CFL, LED and Halogen Incandescents
Halogen incandescents use the same technology introduced by Thomas Edison, but with the addition of halogen, a combustible gas that makes the process more efficient. They give off the same amount of light, but use 28% less energy. Halogen incandescents will effectively replace traditional incandescents on the shelves, but will have different wattage values for the same amount of lumen emitted. For example, 72W halogen incandescents emit the same amount of light as 100W incandescent bulbs.

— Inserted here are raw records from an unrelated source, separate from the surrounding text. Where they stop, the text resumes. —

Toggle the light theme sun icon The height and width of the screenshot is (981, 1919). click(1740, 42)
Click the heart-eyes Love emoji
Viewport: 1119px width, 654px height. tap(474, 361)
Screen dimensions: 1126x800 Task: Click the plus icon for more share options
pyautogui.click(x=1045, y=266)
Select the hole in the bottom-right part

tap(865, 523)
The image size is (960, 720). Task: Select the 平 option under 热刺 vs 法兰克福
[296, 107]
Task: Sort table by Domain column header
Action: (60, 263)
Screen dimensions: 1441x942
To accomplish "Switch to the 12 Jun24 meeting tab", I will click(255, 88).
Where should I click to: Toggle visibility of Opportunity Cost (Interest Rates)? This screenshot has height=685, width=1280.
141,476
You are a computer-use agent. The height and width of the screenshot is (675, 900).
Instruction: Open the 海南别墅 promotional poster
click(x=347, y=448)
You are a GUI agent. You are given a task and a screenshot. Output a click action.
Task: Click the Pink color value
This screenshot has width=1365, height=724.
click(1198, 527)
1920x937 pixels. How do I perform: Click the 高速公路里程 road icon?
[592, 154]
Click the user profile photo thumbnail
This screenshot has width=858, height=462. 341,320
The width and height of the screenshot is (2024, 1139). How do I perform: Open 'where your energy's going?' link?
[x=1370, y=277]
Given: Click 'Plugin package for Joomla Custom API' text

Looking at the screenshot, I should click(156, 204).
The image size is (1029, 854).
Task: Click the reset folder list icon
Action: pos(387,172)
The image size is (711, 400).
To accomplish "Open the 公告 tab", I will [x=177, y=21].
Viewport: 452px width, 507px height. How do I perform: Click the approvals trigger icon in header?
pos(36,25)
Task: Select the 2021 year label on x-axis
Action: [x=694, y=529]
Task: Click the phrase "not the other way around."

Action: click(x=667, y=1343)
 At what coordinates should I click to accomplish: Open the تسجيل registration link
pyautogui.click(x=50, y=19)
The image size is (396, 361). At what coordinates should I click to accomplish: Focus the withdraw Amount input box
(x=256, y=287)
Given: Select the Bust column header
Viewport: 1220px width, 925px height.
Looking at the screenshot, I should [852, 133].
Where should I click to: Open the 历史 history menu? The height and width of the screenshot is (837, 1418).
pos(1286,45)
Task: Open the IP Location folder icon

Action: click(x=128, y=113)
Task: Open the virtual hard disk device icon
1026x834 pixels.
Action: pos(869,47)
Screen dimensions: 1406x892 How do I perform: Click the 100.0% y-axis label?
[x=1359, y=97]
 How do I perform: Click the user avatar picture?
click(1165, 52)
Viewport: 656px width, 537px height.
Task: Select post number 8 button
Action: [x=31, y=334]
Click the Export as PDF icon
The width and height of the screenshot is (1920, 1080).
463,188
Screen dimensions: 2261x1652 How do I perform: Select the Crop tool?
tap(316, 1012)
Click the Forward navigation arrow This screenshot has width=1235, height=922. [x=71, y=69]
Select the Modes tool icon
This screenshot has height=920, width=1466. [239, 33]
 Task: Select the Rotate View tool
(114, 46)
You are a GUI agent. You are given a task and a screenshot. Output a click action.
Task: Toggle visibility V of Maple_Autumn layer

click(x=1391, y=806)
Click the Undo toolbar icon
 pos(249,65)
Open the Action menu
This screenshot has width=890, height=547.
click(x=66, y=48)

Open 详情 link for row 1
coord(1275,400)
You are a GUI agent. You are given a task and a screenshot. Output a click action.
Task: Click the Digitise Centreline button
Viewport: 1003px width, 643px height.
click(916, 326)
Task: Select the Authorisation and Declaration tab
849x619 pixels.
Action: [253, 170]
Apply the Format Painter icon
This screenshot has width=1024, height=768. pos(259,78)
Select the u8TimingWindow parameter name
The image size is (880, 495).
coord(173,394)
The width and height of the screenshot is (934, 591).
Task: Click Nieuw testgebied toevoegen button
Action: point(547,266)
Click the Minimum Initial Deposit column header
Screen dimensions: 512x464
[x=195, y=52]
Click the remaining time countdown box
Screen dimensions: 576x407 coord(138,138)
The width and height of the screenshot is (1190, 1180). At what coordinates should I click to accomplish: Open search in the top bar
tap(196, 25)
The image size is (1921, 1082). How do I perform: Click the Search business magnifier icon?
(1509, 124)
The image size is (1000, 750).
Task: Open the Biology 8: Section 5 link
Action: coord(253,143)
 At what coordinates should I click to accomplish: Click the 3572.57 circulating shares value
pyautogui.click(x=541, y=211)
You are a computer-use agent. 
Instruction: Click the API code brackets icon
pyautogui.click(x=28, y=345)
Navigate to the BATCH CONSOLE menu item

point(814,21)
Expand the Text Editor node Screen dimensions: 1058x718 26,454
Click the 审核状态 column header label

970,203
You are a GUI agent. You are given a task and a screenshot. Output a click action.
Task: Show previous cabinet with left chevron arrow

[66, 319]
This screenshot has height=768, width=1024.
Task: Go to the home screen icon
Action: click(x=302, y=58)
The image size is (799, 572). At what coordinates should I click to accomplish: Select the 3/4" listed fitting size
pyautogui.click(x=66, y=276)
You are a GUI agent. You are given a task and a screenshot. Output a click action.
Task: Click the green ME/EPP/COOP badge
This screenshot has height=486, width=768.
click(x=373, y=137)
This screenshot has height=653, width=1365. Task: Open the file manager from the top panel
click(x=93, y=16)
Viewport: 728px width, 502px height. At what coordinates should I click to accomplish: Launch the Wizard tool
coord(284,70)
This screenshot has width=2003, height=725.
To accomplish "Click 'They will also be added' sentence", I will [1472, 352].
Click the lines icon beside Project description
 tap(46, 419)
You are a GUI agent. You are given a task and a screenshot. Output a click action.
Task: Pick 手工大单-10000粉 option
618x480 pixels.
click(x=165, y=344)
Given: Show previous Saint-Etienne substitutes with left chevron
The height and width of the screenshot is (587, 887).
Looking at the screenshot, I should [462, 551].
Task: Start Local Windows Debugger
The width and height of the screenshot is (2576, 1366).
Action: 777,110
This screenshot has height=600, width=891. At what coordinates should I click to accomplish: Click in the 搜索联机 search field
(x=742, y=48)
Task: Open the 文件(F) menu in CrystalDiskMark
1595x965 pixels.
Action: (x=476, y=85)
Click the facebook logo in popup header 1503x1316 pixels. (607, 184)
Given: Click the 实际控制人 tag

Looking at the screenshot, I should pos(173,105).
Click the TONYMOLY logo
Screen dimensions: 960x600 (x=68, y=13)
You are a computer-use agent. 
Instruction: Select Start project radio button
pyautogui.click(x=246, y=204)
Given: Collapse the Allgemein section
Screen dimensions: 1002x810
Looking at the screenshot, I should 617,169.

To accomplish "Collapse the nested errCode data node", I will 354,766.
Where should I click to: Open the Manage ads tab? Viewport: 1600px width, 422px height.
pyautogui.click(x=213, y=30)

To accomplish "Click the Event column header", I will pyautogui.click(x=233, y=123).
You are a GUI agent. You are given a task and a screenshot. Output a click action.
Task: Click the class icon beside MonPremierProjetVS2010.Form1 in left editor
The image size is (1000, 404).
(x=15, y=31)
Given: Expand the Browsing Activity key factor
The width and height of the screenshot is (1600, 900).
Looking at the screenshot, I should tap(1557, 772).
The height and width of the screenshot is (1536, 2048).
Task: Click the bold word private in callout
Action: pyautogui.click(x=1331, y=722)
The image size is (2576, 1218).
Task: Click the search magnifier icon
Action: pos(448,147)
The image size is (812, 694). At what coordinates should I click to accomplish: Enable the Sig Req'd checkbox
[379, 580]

Compact fluorescent bulbs are also designed to replace incandescent bulbs. CFLs consist of a fluorescent tube and ballast in a single unit, and are designed to replace incandescent bulbs. A 23- to 27-watt CFL provides the same amount of light as a traditional 100-watt incandescent bulb, but consumes 75 percent less energy.
CFL’s do contain a small amount of mercury; be sure to dispose of them properly and follow recommended clean-up procedures if they break. Though some of the mercury content of CFLs may pollute landfills, the EPA claims that the amount of mercury pollution from CFLs would still be roughly 3 times less than the mercury emitted from burning the coal that to power a comparable number of incandescents. Complaints made by users of CFLs concern their light color and quality, and that they fail to work or wear out early.
Light-emitting diodes, or LED lights are a semi-conductor light source. Though they supposedly use the least energy and last the longest, they are initially significantly more expensive than incandescents or CFLs.